Das Problem ist laut Forschungsteam nicht neu und betrifft auch andere Modelle, die mit derselben Datenbasis trainiert sind. Die nach den Kriterien der WordNet-Hierarchie organisierte Bilddatenbank ImageNet gilt als gängige Datenquelle für das Trainieren bilderkennender Modelle in KI-Forschungsprojekten: Pro Substantiv bietet die Datenbank etwa 500 Motive, insgesamt umfasst ImageNet mehr als 14 Millionen Bilder. Algorithmische Entscheidungen, Trainingsdaten und Taxonomie können den Forschern zufolge gesellschaftliche Vorurteile und Ungleichheiten festschreiben und vergrößern, sobald ein KI-System im Einsatz ist.

Am Ende der Untersuchung steht die Ausgangsfrage weiterhin im Raum: Wie sich Modelle jenseits eines möglichst akkuraten Outputs sicher gestalten lassen, sodass ihr Einsatz in verschiedenen Praxisszenarien hilfreich und für Betroffene harmlos ist. Das Einbeziehen unterschiedlicher Use Cases und Kontexte bereits beim Konzipieren und Trainieren von Modellen sowie das Berücksichtigen der Menschen, die später mit solch einem Modell interagieren, sind laut Clark der Dreh- und Angelpunkt für die Qualität von KI-Anwendungen.

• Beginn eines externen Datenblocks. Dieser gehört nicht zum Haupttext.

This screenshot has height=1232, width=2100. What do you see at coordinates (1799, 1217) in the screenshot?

Die Ergebnisse der Untersuchung legte das Forschungsteam als wissenschaftliches Paper vor ("Evaluating CLIP: Towards Characterization of Broader Capabilities and Downstream Implications").

Im Bereich des maschinellen Sehens (Computer Vision, kurz: CV) gab es in jüngster Zeit einige Durchbrüche zu verzeichnen, unter anderem durch ALIGN von Google, das auch bei "verrauschter" Textüberwachung das Erfassen visueller und visuell-sprachlicher Eindrücke erlaubt. Zudem veröffentlichte OpenAI im Januar 2021 sein KI-Modell CLIP zum Erkennen visueller Konzpte, das laut Herausgeber in der Lage ist, Bilder maschinell mit passenden Beschreibungen zu versehen.

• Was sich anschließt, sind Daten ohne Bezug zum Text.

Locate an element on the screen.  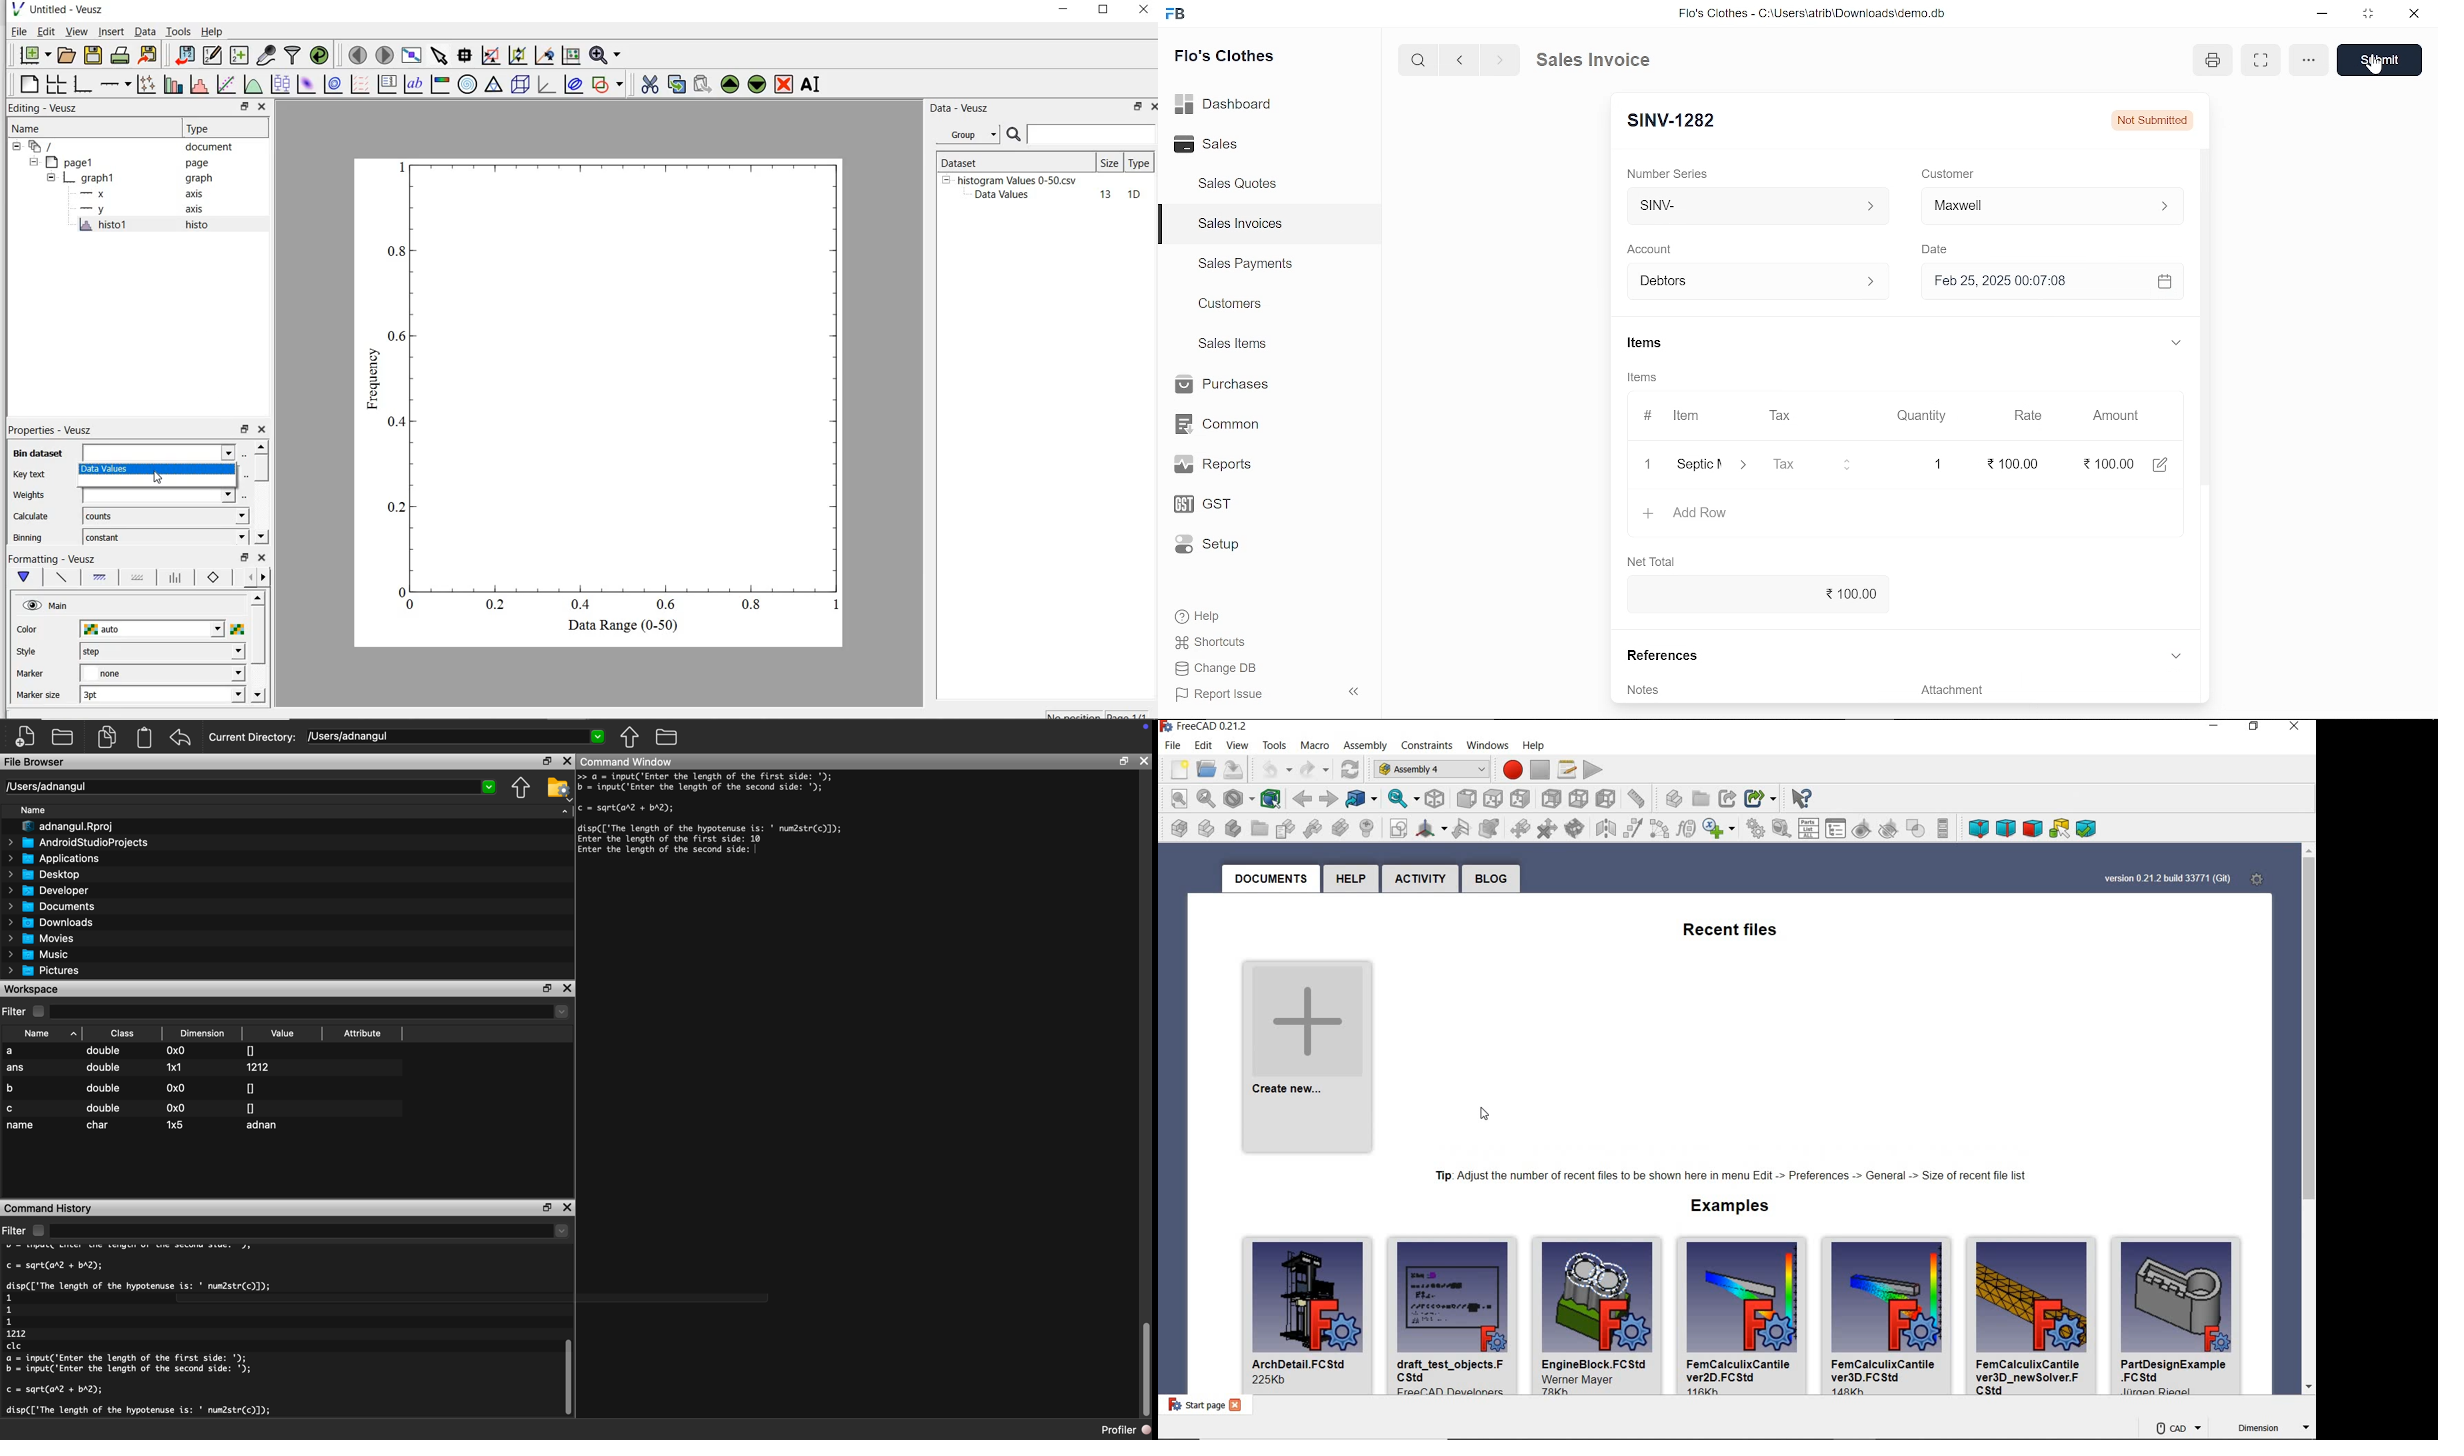
close is located at coordinates (2297, 727).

Es soll Sprache und Bilder auf eine Weise kombinieren, durch die sich visuellen Kontexten treffsicherer als bisher Wortbedeutungen maschinell zuweisen lassen. Das Contrastive Language Image Pre-Training soll es seinem Anwenderkreis ermöglichen, die Klassen für die Bildzuordnung in natürlicher Sprache festzulegen, und das Modell stützt sich beim Lernen laut Herausgebern auf einen kleineren Satz spezifischer Trainingsdaten.